3, Si se quiere ayudar al campo para, entre otras cosas, evitar una despoblación masiva de la mitad del país, hay que diseñar unas redes comerciales que persigan dos finalidades esenciales: la sanación de los medios de transporte por eslabones fundidos con la producción agraria –medios cooperativos– y la creación de una banca pública especializada en la promoción correcta de primeros escalones. La comercialización ha de ser un mecanismo de ahorro de costes y no una fuente de encarecimiento. Si no se democratiza el dinero es imposible que el agro cumpla con eficacia y continuidad, esto es, con dignidad, su función de ser la base fuerte y serena de la sociedad. Claro que esto que acabo de exponer depende del concepto que se tenga del dinero, que se extiende desde el afán absoluto de atesoramiento al funcionamiento perverso del intercambio como herramienta que lo hace posible. El capitalismo vive del afán puro y duro de acumulación, que le lleva a estrujar la sustancia primera de enriquecimiento, que es la tierra. La historia de la gran banca es una muestra fehaciente de ese sacrificio inmisericorde del medio rural. Cuando el poderoso barco de las finanzas naufraga –y eso sucede cada vez con mayor frecuencia– el capitalismo gira sus redes hacia los que pescan en las pateras. Recurro nuevamente a Hegel para resumir con su autoridad esto que acabo de escribir: «Contemplamos la tierra como ese desolladero donde son inmoladas como víctimas de la felicidad los pueblos, la sabiduría de los Estados y la virtud de los individuos».

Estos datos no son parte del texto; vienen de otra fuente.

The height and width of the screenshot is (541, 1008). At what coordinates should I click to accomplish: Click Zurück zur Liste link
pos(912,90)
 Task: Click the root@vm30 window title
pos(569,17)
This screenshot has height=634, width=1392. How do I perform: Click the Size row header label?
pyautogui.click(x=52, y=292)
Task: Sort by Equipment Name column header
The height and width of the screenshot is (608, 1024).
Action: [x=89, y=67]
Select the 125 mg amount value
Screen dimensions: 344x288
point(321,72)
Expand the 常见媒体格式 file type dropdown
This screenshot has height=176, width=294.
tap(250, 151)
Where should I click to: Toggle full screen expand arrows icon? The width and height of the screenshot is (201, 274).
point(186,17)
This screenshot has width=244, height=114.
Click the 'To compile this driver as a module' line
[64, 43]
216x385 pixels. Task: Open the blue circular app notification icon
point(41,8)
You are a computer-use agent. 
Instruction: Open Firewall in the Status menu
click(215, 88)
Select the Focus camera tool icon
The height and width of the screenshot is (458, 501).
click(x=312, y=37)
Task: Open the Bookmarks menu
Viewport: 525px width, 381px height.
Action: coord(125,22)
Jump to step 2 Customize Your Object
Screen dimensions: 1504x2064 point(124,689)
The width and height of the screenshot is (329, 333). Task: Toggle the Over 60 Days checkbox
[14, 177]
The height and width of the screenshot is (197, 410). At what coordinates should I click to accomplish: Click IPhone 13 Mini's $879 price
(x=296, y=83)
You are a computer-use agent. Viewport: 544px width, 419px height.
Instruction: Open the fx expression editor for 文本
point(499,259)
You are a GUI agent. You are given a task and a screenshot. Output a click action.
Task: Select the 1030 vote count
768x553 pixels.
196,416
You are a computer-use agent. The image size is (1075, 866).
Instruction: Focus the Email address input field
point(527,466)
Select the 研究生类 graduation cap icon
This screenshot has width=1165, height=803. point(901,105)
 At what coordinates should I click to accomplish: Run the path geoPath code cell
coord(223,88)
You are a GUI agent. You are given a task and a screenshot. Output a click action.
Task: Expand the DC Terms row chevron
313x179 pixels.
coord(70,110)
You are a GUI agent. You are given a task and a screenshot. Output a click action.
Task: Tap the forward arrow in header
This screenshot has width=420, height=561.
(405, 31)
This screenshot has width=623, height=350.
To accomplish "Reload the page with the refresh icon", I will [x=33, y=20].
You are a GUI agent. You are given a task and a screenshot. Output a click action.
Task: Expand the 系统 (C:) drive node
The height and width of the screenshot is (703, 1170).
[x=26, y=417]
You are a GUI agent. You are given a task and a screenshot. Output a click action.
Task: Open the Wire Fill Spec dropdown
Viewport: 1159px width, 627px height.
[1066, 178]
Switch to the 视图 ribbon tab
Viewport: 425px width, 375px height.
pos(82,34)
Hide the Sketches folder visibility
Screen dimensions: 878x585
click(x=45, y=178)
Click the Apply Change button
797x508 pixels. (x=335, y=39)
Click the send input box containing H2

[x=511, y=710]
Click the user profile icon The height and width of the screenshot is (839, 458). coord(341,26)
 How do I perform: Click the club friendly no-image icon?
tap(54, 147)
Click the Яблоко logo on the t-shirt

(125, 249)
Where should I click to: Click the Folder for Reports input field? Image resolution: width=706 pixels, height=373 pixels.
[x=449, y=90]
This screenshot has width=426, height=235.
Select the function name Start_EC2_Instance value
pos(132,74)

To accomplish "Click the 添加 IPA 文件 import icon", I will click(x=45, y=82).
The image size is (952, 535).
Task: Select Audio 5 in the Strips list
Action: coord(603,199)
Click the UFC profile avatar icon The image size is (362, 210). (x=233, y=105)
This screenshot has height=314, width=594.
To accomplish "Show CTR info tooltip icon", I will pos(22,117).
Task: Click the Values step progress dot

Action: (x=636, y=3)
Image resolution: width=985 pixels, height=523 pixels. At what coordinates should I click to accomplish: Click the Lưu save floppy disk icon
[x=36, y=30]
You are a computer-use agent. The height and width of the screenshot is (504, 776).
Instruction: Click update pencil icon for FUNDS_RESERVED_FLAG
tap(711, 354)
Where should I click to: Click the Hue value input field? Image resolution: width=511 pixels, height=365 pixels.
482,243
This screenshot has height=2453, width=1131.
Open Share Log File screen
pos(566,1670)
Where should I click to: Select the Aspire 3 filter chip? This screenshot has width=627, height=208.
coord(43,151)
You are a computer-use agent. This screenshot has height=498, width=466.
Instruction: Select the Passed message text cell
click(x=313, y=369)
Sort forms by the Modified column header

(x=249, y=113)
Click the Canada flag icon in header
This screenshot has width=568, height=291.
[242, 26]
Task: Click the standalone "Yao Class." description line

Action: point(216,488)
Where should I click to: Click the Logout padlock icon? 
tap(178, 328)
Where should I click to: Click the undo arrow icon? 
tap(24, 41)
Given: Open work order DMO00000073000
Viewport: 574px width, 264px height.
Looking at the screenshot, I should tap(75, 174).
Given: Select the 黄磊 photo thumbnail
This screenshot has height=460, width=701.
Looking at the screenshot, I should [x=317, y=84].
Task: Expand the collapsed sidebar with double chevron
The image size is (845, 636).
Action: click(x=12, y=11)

Y 4. Cabe dedicar un comentario a la forma en que cabe superar esta miserable competición de canibalismo en que se ha convertido la libre competencia entre clases, estados y naciones; el desolladero citado por Hegel. Si se pretende alcanzar una existencia apreciable en el ámbito agrícola hay que proceder a una equilibrada propiedad del suelo. En principio hay que considerar la tierra como lo que es: un bien colectivo dado por la naturaleza. Por tanto su apropiación debe ser colectiva. La continuidad del latifundismo no cabe en la racionalidad. Hay que encuadrar el suelo en una juridicidad fundada en un cooperativismo custodiado por una política fiscal reversiva; esto es, que las ayudas directas del Estado sean sustituidas por una fiscalidad estimulante: a más y mejor producción menos carga fiscal. A mayor circulación de los productos, más rendimiento para toda la estructura privada y pública. Por otra parte habrá que instruir una protección aduanera ante los ataques de una competencia maliciosa.